(SUPPLIED INFORMATION Opens)
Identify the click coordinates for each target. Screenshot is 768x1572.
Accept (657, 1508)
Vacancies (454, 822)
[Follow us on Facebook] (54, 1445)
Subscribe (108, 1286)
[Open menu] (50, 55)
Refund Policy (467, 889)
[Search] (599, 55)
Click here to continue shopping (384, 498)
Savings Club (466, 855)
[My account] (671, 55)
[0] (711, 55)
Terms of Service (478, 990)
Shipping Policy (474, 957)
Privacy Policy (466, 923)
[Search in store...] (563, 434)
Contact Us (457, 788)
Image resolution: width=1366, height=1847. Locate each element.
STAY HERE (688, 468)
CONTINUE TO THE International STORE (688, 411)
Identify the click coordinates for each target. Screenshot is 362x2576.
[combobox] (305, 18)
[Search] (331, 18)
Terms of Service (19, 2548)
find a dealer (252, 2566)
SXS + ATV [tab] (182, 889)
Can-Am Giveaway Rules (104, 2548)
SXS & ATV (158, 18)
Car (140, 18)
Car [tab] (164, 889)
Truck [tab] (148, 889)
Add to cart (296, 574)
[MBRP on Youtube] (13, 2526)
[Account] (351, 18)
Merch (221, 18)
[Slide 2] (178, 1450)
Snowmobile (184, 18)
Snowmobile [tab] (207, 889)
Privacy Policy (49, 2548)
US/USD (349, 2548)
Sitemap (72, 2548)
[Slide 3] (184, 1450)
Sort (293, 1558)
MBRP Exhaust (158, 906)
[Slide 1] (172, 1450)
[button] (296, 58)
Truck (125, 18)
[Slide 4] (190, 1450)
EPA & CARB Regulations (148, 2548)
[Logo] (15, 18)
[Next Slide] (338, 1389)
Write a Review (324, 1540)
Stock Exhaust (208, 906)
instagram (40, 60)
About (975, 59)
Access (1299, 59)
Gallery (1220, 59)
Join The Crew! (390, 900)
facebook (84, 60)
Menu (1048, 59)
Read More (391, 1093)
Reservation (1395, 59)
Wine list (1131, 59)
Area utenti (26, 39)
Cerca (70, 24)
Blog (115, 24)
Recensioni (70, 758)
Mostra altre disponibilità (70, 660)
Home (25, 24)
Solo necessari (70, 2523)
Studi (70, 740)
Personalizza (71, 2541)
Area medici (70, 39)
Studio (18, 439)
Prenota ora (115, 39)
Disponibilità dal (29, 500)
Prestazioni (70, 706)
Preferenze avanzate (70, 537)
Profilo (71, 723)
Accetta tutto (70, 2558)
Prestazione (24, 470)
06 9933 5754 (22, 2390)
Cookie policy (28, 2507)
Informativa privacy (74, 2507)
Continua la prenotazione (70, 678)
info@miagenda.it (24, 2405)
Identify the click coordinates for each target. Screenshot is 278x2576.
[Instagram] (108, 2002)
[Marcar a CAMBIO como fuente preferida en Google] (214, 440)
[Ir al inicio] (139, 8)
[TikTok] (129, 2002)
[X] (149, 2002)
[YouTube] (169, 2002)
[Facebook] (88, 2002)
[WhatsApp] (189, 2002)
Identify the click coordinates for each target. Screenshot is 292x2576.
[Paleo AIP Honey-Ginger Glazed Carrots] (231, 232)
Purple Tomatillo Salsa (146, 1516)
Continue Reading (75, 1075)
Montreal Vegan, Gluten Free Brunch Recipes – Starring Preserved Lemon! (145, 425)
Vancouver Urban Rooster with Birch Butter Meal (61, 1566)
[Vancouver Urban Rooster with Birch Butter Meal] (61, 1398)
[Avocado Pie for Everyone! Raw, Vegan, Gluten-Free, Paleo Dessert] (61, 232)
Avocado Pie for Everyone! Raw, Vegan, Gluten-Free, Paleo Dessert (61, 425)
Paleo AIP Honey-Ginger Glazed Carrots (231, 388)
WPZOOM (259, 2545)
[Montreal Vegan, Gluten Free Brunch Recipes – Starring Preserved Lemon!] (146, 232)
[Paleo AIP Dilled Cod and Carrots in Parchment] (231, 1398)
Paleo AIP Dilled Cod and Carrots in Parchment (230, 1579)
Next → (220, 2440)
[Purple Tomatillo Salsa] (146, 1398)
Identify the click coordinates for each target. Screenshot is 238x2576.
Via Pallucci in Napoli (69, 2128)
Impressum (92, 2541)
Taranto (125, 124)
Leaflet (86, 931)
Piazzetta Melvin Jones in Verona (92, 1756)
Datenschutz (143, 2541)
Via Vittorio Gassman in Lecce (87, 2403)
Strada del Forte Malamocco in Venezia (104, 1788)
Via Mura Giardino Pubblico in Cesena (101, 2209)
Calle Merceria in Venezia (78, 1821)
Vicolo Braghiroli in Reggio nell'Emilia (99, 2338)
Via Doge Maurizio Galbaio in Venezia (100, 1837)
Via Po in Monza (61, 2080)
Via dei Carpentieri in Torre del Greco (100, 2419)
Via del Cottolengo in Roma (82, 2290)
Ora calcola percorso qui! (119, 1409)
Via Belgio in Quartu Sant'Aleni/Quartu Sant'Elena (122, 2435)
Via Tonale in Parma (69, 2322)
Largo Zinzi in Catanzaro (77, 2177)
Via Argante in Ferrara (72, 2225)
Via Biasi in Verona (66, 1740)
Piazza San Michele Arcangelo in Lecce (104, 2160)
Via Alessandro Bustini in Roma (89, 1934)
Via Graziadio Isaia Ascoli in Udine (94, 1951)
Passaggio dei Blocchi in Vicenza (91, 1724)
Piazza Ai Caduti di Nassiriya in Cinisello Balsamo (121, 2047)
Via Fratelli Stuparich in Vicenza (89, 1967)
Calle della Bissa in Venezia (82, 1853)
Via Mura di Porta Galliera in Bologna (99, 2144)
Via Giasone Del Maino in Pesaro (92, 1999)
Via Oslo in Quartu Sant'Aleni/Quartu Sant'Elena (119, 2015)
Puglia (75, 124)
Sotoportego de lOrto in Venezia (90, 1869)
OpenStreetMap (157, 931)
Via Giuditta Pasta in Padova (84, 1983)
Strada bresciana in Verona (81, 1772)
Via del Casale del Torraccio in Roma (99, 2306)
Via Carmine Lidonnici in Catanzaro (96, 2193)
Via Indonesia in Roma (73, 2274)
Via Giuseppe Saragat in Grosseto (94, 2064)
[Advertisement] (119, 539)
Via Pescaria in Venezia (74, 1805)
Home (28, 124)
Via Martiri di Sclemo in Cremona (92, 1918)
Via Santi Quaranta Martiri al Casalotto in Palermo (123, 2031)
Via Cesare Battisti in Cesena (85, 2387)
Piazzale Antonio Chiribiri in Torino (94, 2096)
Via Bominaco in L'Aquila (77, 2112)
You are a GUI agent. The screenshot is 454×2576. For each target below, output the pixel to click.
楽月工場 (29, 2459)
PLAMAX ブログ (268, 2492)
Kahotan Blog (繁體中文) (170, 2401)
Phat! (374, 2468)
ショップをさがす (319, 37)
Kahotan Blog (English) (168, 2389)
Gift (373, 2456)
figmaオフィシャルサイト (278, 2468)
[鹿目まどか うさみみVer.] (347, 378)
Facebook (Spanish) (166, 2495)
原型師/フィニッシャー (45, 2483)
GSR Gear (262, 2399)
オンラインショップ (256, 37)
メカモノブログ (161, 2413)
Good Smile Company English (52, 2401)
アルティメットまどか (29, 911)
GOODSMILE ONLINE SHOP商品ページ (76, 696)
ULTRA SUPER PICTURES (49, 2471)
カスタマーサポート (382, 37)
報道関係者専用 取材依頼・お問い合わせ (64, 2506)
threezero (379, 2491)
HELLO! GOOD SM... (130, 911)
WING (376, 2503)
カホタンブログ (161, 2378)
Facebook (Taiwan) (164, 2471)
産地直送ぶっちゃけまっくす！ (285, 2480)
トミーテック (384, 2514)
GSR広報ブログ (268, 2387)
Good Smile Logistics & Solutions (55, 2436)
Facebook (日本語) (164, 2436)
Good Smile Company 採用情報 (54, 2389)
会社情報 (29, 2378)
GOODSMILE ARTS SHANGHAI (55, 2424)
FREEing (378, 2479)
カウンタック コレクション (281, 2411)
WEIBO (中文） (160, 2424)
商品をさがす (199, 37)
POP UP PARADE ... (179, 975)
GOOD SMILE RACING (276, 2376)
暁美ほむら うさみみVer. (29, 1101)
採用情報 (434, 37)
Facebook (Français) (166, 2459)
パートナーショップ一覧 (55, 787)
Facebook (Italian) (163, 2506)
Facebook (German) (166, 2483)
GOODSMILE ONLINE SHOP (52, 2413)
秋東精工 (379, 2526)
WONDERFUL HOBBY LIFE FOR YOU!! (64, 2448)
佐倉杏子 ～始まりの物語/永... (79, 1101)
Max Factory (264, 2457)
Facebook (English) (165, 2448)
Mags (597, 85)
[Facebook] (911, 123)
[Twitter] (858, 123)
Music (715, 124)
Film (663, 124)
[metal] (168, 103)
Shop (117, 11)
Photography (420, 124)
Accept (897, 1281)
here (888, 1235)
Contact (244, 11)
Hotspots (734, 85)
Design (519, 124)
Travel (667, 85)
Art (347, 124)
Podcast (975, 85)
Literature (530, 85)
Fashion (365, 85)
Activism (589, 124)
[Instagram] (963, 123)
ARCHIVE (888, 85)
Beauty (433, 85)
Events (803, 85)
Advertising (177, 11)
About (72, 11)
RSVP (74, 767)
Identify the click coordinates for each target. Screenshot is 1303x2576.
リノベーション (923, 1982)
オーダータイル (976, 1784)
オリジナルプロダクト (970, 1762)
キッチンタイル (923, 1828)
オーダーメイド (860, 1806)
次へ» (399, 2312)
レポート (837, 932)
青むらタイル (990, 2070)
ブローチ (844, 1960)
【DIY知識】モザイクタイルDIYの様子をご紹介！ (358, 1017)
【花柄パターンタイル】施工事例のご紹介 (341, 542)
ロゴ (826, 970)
(SUPPLIED INFORMATION Closes)
--- ASSIGNMENT ---
Could you set down, word for word, only the lines above from the line with "[Facebook] (88, 2002)" to the line with "Continue Reading (75, 1075)", including both?

--- SOLUTION TO THE PROBLEM ---
[Facebook] (88, 2002)
[WhatsApp] (189, 2002)
Identify the click coordinates for each target. Screenshot is 292x2576.
[Paleo AIP Honey-Ginger Glazed Carrots] (231, 232)
Purple Tomatillo Salsa (146, 1516)
Continue Reading (75, 1075)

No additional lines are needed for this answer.